La Corte Suprema degli Stati Uniti ha stabilito che i singoli Stati federati potranno vietare alle atlete transgender di partecipare alle competizioni sportive organizzate dalle scuole pubbliche all’interno delle categorie femminili; negli USA, ventisette Stati su cinquanta avevano già introdotto delle leggi a riguardo. Tutto è partito dall’esame di due ricorsi presentati da studentesse che vivono in Idaho e in West Virginia. Entrambi gli Stati, infatti, impongono ai team di gareggiare in base al sesso registrato alla nascita. Uno dei due ricorsi sosteneva che il divieto violasse le tutele per la parità di diritti sancite dalla Costituzione statunitense. L’altro, invece, affermava che fosse in contrasto con le leggi sui diritti civili.

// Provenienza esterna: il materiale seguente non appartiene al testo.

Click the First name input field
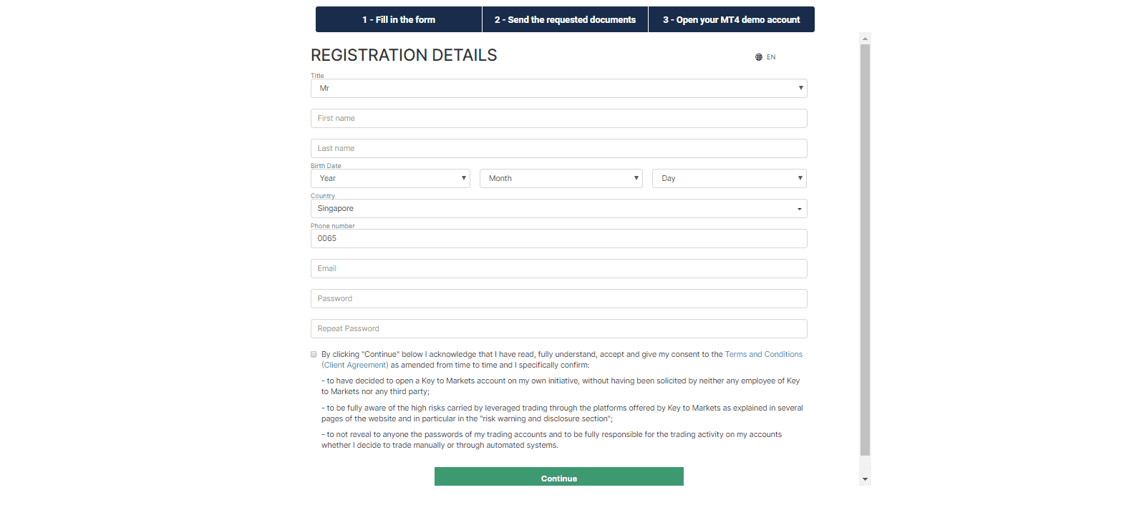1129x505 pixels. coord(558,118)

La decisione della Corte Suprema
La Corte si è espressa in merito a due questioni distinte. Nel primo caso, infatti, i giudici hanno stabilito in maniera unanime che queste normative non vadano contro una legge federale sui diritti civili, che vieta la discriminazione nell’accesso all’istruzione «sulla base del sesso». Nel secondo, invece, sei giudici conservatori hanno deciso che non ci sia stata alcuna violazione del quattordicesimo emendamento della Costituzione statunitense, secondo il quale tutti i cittadini e le cittadine devono godere della stessa protezione offerta dalle leggi. I tre giudici liberali hanno espresso parere contrario.
«La Costituzione e il Titolo IX non richiedono una revisione completa dello sport femminile in tutti gli Stati Uniti», ha scritto il giudice Brett Kavanaugh, autore della sentenza. Nella sua parziale opinione dissenziente, la giudice Sonia Sotomayor ha invece affermato che, secondo lei, la maggioranza avrebbe applicato «una visione riduttiva della parità di trattamento» allo sport.

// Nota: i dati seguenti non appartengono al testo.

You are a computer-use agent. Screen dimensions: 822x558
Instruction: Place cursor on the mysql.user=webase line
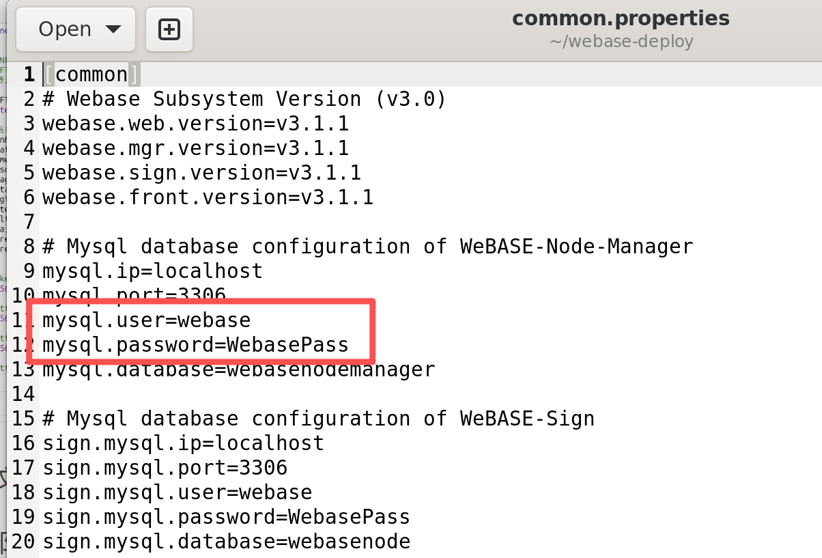[x=147, y=320]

La Human Rights Campaign (HRC), organizzazione che difende i diritti della comunità LGBTQ+, ha criticato aspramente la decisione. «Questa sentenza è straziante per gli studenti-atleti transgender, costretti a restare a bordo campo semplicemente per ciò che sono», ha dichiarato la presidente Kelley Robinson.
Donald Trump celebra la “vittoria” contro le atlete transgender
Donald Trump ha definito la sentenza una «grande vittoria». Il presidente, d’altronde, aveva reso la questione degli atleti transgender negli sport femminili uno dei punti centrali della sua campagna elettorale del 2024. L’anno scorso ha firmato un ordine esecutivo volto a vietare alle donne transgender di gareggiare nelle squadre sportive femminili di scuole e università. In seguito a tale decisione, la NCAA, l’organo di governo dello sport universitario statunitense, ha vietato alle donne transgender di partecipare alle competizioni sportive femminili.
Anche la First Lady statunitense Melania Trump ha accolto con favore la sentenza di martedì della Corte Suprema, definendola una vittoria per le donne nello sport, pur aggiungendo di sostenere i diritti degli americani gay e transgender. «America, possiamo sostenere i diritti della comunità LGBTQIA+ e al contempo tutelare le opportunità per le atlete. Rispettiamo tutti e garantiamo l’equità nello sport femminile», ha scritto sui social media. «Entrambi gli ideali sono fondamentali». Al contrario, coloro che si sono opposti ai divieti, fanno notare come questi discriminino ingiustamente gli studenti transgender e contestano l’esistenza di un consenso scientifico sul fatto che le donne e le ragazze trans godano di un vantaggio intrinseco.